# Lone Star Fruit Basket



## LeatherNeck (Feb 8, 2017)

A couple of days ago my early warning detection system sounded the alarm that I had incoming unknown bogies from the Lone Star State. It turns out that @TexaSmoke had set off the trip wires attempting to send me a "Get Well Soon" gift box. Some people like flowers, fruit baskets, and the like; as for me, cigars are my jam! Thank you Russ, this was both unexpected and well accepted brother. All are familiar to me accept the Castañeda. What's the story on that one?

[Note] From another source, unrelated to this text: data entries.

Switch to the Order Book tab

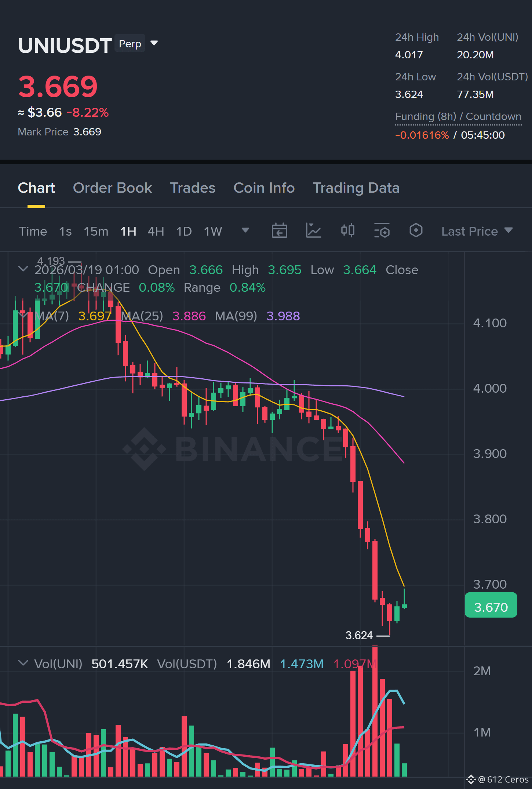pyautogui.click(x=112, y=188)
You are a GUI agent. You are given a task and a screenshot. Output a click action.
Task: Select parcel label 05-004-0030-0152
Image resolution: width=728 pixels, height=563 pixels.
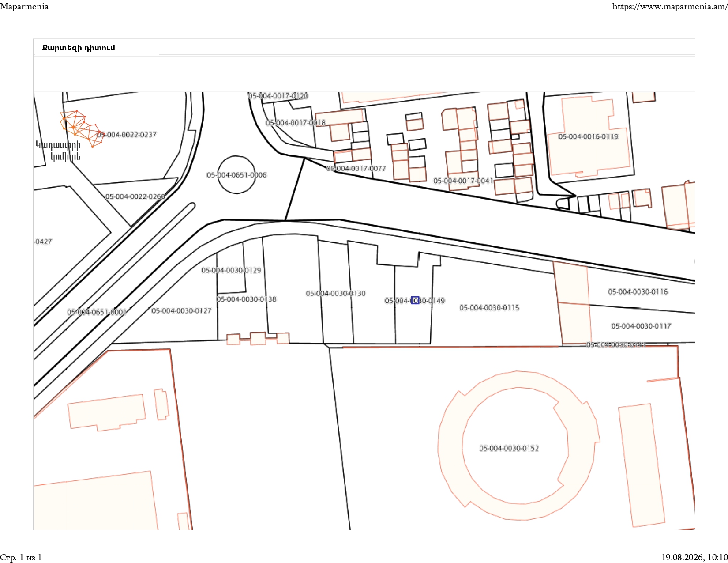point(509,448)
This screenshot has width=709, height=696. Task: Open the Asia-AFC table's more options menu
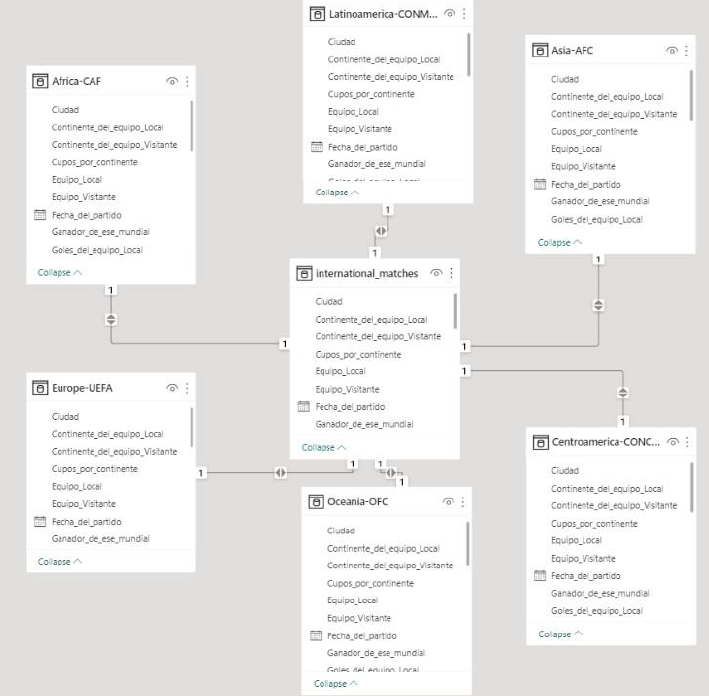[x=687, y=50]
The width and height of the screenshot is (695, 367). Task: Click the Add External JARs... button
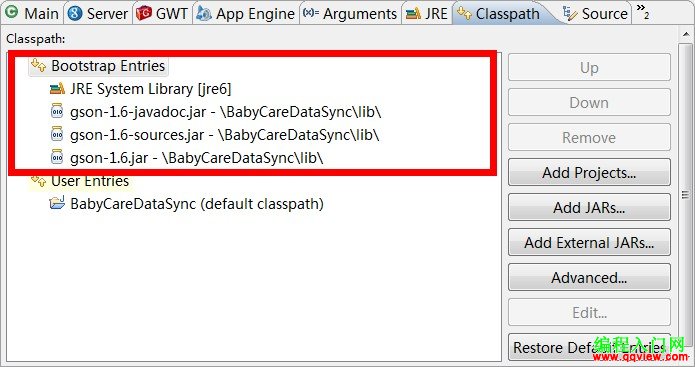589,242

*For those wondering; the black thing at the top of the photo is a guitar pick.*


----------



## TexaSmoke (Apr 13, 2018)

Glad it made it safely and hope your recovery is swift. The Castaneda was just something I got one day locally and got another in a PIF. Kept one, sent one. Still haven’t had a chance to try all the stuff I’ve been sent over the last month. 


Who can be against us?


----------



## Kidvegas (Oct 17, 2016)

Awesome gesture! 


Sent from Dino’s living room floor.....dogs got the couch!


----------



## Olecharlie (Oct 28, 2017)

LeatherNeck said:


> A couple of days ago my early warning detection system soun ded the alarm that I had incoming unknown bogies from the Lone Star State. It turns out that @TexaSmoke had set off the trip wires attempting to send me a "Get Well Soon" gift box. Some people like flowers, fruit baskets, and the like; as for me, cigars are my jam! Thank you Russ, this was both unexpected and well accepted brother. All are familiar to me accept the Castañeda. What's the story on that one?
> 
> *For those wondering; the black thing at the top of the photo is a guitar pick.*


Frigging Awesome @TexaSmoke, Now let's see that pick in action Leatherneck!!


----------



## poppajon75 (Apr 10, 2016)

Great work! Just when the concrete around your mailbox was beginning to really set up.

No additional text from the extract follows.